Basta seguir las señales del camino para adentrarse en un paisaje de tejos centenarios. Es el monte de La Cervatina, al que se llega atravesando collados y praderíos, cruzando vegas regadas por arroyos, lugares de santo recuerdo en el que se erige una ermita y bosques de acebo, roble albar y hayas que dan refugio a los corzos y hogar a los herrerillos.

A un paso de ahí arranca otra ruta. De la plaza de Redipollos sale la que lleva al Mampodre, el macizo que disputa al cielo las vistas desde sus seis cimas que dejan la tierra dos mil metros abajo. Y aunque la senda no suba, asciende y baja hasta Maraña por el camino que, cuentan, guió desde siempre el amor del mocerío y que de antiguo terminó emparentando ambos lados. Los prados dejan paso a los robledales, y estos a los pinos hasta la atalaya desde donde se divisa el Susarón, y luego continúa a la vera de un torrente y por una quebrada hasta llegar a la majada que da prueba de que esta es tierra de esforzados trashumantes, ida y vuelta por colladas y fondos de valle, un desfiladero, una vega, prados y choperas hasta que quedan atrás los Mampodres y el cielo que sobrevuelan los buitres y el gavilán, y los bosques donde anidan el pico picapinos, el pito real, el torcecuellos y el trepador azul se aclaran hasta que todo se hace abierto otra vez.
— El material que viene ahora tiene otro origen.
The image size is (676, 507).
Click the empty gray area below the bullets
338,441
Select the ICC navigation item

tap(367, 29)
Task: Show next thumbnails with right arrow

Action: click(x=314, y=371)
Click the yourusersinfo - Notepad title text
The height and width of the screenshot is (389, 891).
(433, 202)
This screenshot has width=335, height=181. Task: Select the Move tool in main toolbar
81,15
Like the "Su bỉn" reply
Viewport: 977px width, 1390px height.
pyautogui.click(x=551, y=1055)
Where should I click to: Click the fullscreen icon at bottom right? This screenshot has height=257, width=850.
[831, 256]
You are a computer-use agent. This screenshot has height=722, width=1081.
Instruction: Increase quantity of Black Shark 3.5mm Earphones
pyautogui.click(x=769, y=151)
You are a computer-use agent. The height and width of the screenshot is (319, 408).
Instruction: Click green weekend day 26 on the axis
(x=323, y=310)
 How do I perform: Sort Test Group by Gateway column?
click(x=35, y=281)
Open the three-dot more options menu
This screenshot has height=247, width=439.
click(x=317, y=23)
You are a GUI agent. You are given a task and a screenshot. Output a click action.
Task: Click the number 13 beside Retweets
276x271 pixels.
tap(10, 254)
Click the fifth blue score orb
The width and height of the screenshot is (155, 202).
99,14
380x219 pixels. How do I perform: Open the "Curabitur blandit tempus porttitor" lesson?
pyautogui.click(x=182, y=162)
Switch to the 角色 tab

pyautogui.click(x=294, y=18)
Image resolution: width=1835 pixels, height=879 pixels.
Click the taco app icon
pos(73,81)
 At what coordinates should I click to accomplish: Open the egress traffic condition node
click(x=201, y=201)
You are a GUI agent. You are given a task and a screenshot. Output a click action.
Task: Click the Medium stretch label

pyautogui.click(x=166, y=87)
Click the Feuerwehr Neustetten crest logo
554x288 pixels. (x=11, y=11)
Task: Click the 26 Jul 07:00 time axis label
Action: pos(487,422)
La calle principal de Solle se convierte en pista y ahí comienza otro viaje, este a Las Biescas, en suave ascenso por vegas y prados, rodeando peñas, entrando en viejos caminos de carros hasta un espeso bosque de avellanos. Luego, desde el collado de Orones se divisa a la vez el valle y el Mampodre y con esa vista empieza el descenso entre un poblado bosque de avellanos, vadeando el arroyo de la Yosa hasta volver de nuevo a Solle.

Un poco más larga es la ruta que parte de Cofiñal por un camino de carros hasta Entrevados y el Valle de Pinzón, que llega al Isoba y las cascadas de los Forfogones, por el hayedo y un repecho hasta el collado Pinzón y de ahí de nuevo a Isoba y su río, al pozo de la Leña con sus rápidos y sus saltos de agua hasta un bosque mixto donde crecen abedules, hayas, robles y acebos en donde nace la fuente de la Jerumbrosa.

Cuatro rutas que no tienen pérdida. Señalizadas y con guías en Puebla de Lillo, en la Casa del Parque.

Lillo y sus paisajes de otoño. El lugar en el que es posible a la vez huir y encontrar refugio.